Your instructions: Filter task. Return each line of the material that holds the string "computer".

Material for this task:
################

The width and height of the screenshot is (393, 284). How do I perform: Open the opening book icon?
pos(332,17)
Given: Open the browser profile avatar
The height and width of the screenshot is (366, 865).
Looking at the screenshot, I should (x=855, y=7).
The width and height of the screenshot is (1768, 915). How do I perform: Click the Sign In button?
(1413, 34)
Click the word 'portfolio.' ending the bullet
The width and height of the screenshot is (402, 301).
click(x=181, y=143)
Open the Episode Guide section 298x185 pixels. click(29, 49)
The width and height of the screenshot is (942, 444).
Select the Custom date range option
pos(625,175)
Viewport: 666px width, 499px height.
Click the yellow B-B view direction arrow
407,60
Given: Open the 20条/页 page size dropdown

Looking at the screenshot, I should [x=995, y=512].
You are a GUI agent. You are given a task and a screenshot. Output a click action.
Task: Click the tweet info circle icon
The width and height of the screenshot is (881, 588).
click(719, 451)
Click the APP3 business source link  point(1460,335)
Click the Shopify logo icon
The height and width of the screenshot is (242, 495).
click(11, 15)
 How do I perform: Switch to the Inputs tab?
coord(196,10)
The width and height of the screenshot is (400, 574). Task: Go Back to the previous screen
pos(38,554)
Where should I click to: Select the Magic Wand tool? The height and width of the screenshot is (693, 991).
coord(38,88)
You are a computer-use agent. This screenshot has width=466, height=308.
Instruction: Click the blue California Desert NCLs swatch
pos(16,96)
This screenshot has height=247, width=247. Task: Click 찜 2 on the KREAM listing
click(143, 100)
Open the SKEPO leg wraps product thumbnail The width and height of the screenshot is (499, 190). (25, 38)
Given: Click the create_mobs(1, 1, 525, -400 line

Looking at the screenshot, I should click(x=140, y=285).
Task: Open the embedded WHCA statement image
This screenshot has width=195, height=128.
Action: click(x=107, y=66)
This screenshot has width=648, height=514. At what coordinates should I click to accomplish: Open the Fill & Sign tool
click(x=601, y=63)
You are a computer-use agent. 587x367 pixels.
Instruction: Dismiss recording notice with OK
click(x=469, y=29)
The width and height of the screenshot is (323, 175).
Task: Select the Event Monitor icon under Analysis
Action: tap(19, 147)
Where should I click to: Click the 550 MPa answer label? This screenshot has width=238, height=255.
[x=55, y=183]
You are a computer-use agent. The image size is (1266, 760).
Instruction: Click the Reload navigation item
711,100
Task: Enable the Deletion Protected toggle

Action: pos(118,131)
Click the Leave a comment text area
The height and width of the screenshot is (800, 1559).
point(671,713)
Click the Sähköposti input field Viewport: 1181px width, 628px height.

################

Expected answer:
You are a computer-use agent. This screenshot has width=466, height=308.
You are a computer-use agent. 587x367 pixels.
You are a computer-use agent. The image size is (1266, 760).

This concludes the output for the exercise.